---
layout: article
title: Configure Login with SSO (OIDC)
categories: [login-with-sso]
featured: false
popular: false
tags: [sso, oidc, openid, idp, identity]
order: 04
---

This article will guide you through the steps required to configure Login with SSO for OpenID Connect (OIDC) authentication.

### In This Article

- [Step 1: Enabling Login with SSO](#enabling-login-with-sso)
- [Step 2: Configure Your IdP](#configure-your-idp)
- [Step 3: Open ID Connect Configuration](#openid-connect-configuration)

## Step 1: Enabling Login with SSO

Complete the following steps to enable Login with SSO for OIDC authentication:

1. In the Web Vault, navigate to your Organization and open the **Settings** tab.
2. In the **Identifier** field, enter a unique identifier for your Organization.

   Don't forget to **Save** your identifier. Users will be required to enter this **Identifier** upon login.

3. Navigate to the **Business Portal**.

   {% image /organizations/business-portal-button-overlay.png Business Portal button %}

4. Select the **Single Sign-On** button.
5. Check the **Enabled** checkbox.
6. From the **Type** dropdown menu, select the **OpenID Connect** option.

After selecting **OpenID Connect**, this page will display a list of configuration fields you will need to configure.

Keep this page on-hand, as you will need the values of **Callback Path** and **Signed Out Callback Path** to complete [Step 2](#step-2-configure-your-idp).

## Step 2: Configure Your IdP

Before you can complete your configuration settings, you must configure your IdP to receive requests from and send responses to Bitwarden.

{% comment %}
PLACEHOLDER TO ADD PROVIDER SCREENSHOTS Configuration can vary provider-to-provider. Refer to the following samples for assistance:

- [{% icon fa-download %} Okta OIDC Sample]({{site.baseurl}}/files/bitwarden_export.csv)
{% endcomment %}

When you've successfully set your IdP, return to the Bitwarden Business Portal to complete your OIDC configuration.

## Step 3: OpenID Connect Configuration

Fields in this section should come from the configured values in [Step 2: Configure your IdP](#step-2-configure-your-idp).

Required fields will be marked. Failing to provide a value for a required field will cause your configuration to be rejected.

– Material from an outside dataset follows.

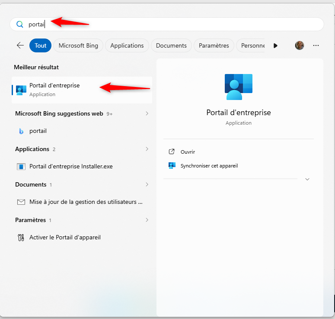Viewport: 335px width, 319px height.
Task: Select the Portail d'entreprise best result
Action: pyautogui.click(x=54, y=90)
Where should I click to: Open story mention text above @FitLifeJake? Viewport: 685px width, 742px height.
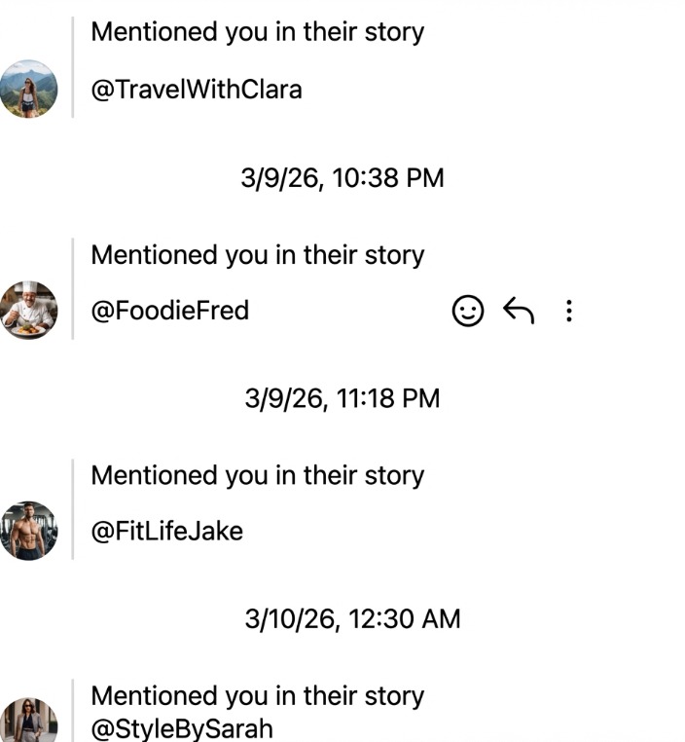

{% image /sso/sso-oidc.png OpenID Connect Configuration screen %}

### Callback Path
The URL for Bitwarden authentication automatic redirect. This value will be automatically generated. For all Cloud-hosted instances, `https://sso.bitwarden.com/oidc-signin`. For self-hosted instances, domain is based on your configured Server URL.

### Signed Out Callback Path
The URL for Bitwarden sign-out automatic redirect. This value will be automatically generated. For all Cloud-hosted instances, `https://sso.bitwarden.com/oidc-signedout`. For self-hosted instances, domain is based on your configured Server URL.

### Authority (*Required*)
Your Identity Provider URL or the Authority that Bitwarden will perform authentication against.

### Client ID (*Required*)
The Client identifier used for Bitwarden, as configured in your Identity Provider.

### Client Secret (*Required*)
*May be required depending on your IdP's configuration, needs, or requirements*

A secret used  in conjunction with **Client ID** to exchange for an authentication token.

### Metadata Address (*Required if Authority is not a valid URL*)

Identity Provider information which Bitwarden will perform authentication against (*e.g.* Okta Metadata URI).

### OIDC Redirect Behavior
Method used by the IdP to respond to Bitwarden authentication requests. Options include:
- Form POST
- Redirect GET

### Get Claims From User Info Endpoint
Check this checkbox if you receive `URI Too Long (HTTP 414)` errors, truncated URLs, or failures during SSO.